Arbour Zena is an orchestral work composed by American jazz pianist Keith Jarrett featuring saxophonist Jan Garbarek, bassist Charlie Haden and members of the Stuttgart Radio Symphony Orchestra conducted by  which was recorded in October 1975 and released by ECM in 1976.

In the original notes of the compilation album "Keith Jarrett Selected Recordings", with music selected by Jarrett himself, he states that "I consider this one of my most richly lyrical and consistently inspired works. Of course, Jan Garbarek's contribution is irreplaceable and ecstatic.
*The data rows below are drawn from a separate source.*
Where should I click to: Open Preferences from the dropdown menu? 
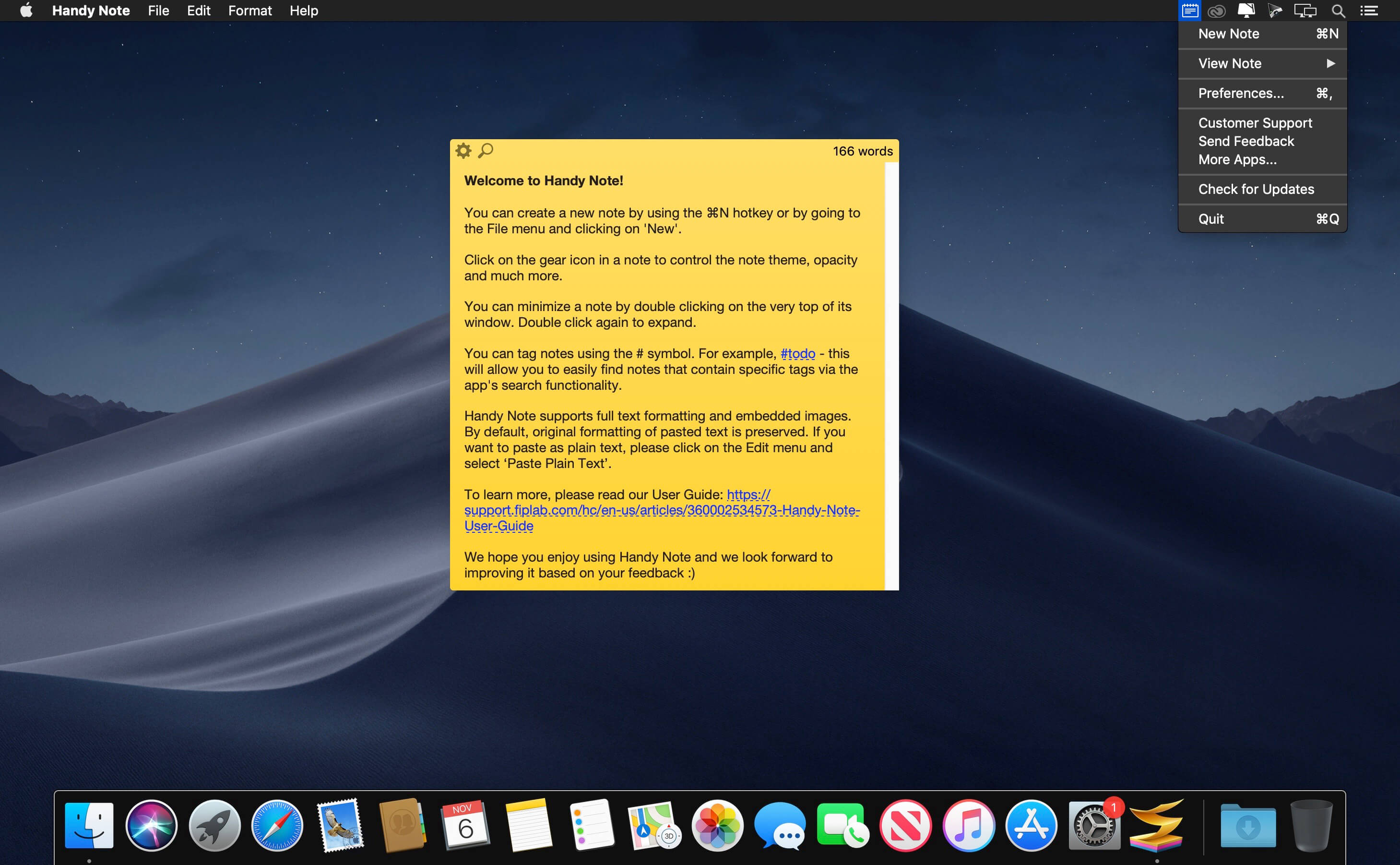(x=1243, y=93)
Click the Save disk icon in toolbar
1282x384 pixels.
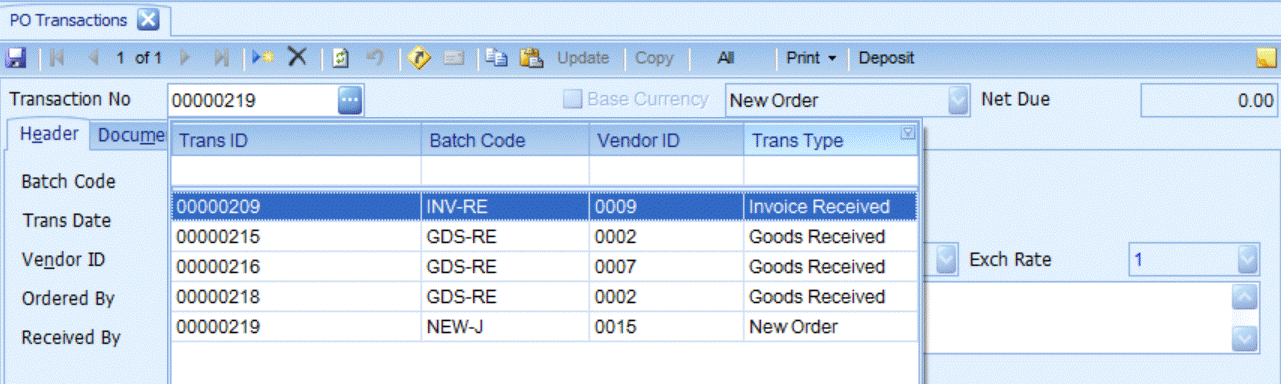pyautogui.click(x=15, y=58)
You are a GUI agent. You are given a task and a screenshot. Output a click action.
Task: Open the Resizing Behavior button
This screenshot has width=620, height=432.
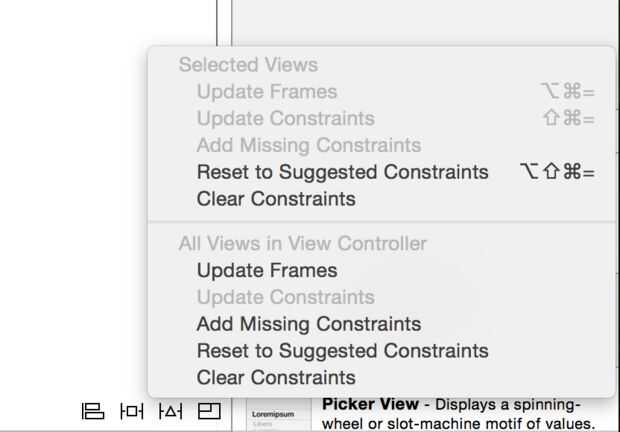209,411
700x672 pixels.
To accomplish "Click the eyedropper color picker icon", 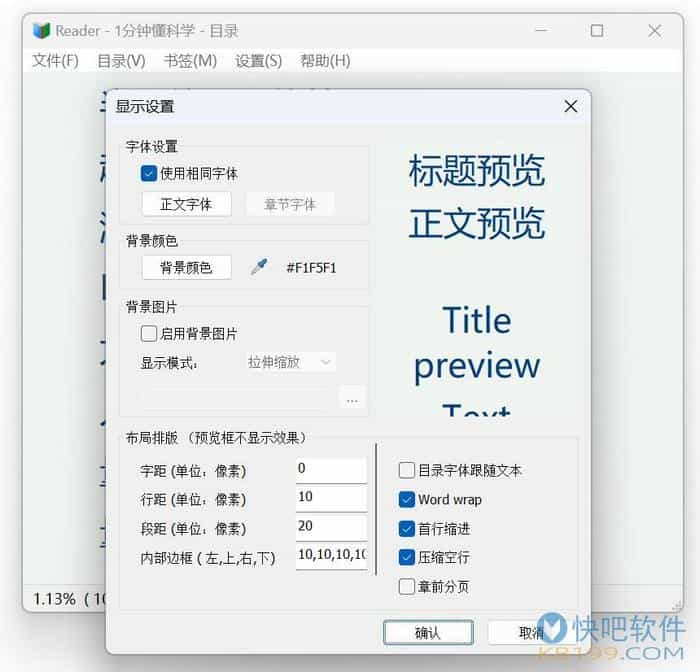I will [259, 267].
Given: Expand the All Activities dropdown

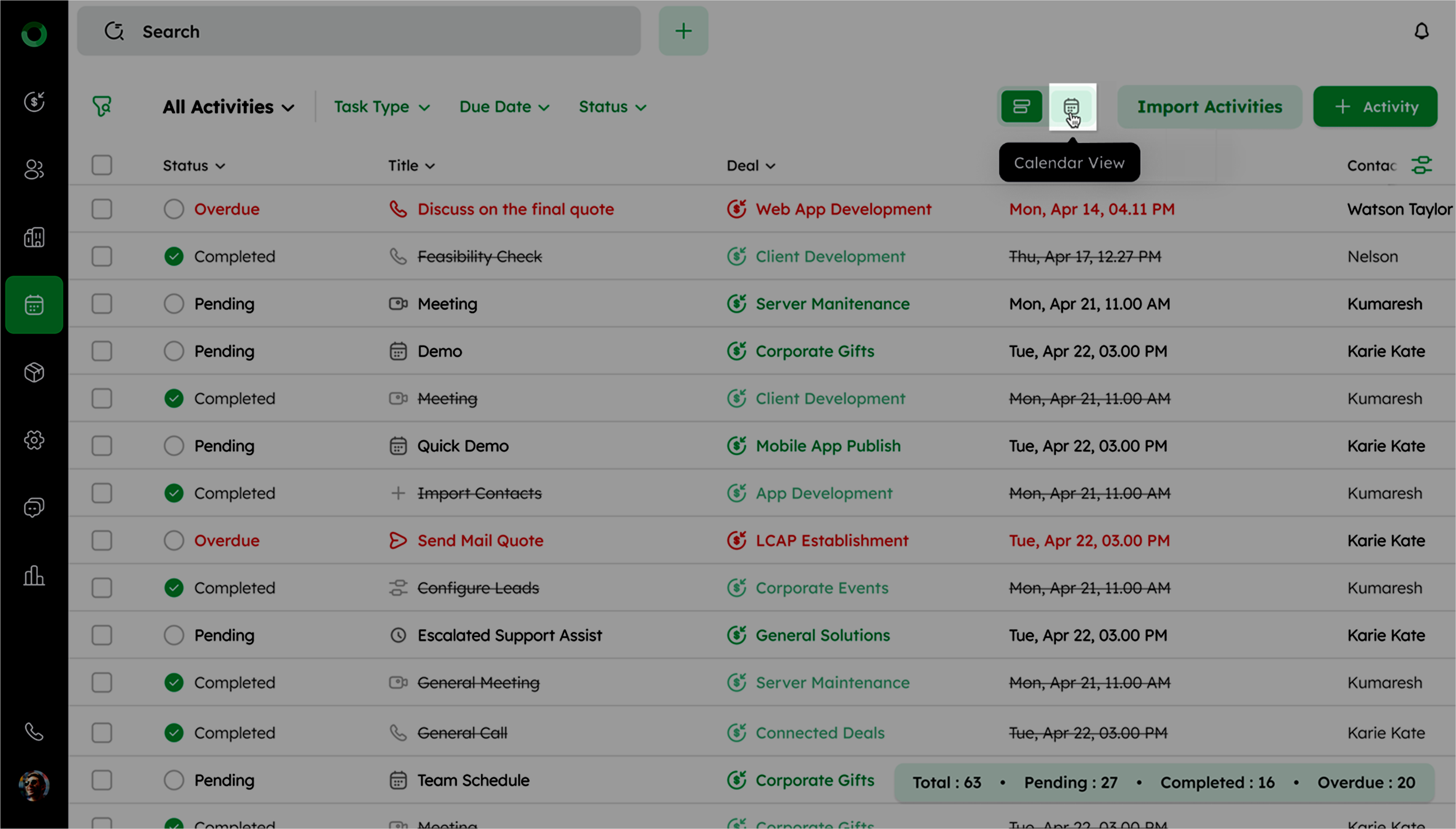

Go out and buy it."

Reception 
Reviewing the album for AllMusic, Richard S. Ginell awarded the album 3 stars and said, "although this music can be attractive in small doses, the lack of tempo or texture contrasts over long stretches of time – particularly the nearly 28-minute "Mirrors" –  can be annoying if you're not in the right blissful mood".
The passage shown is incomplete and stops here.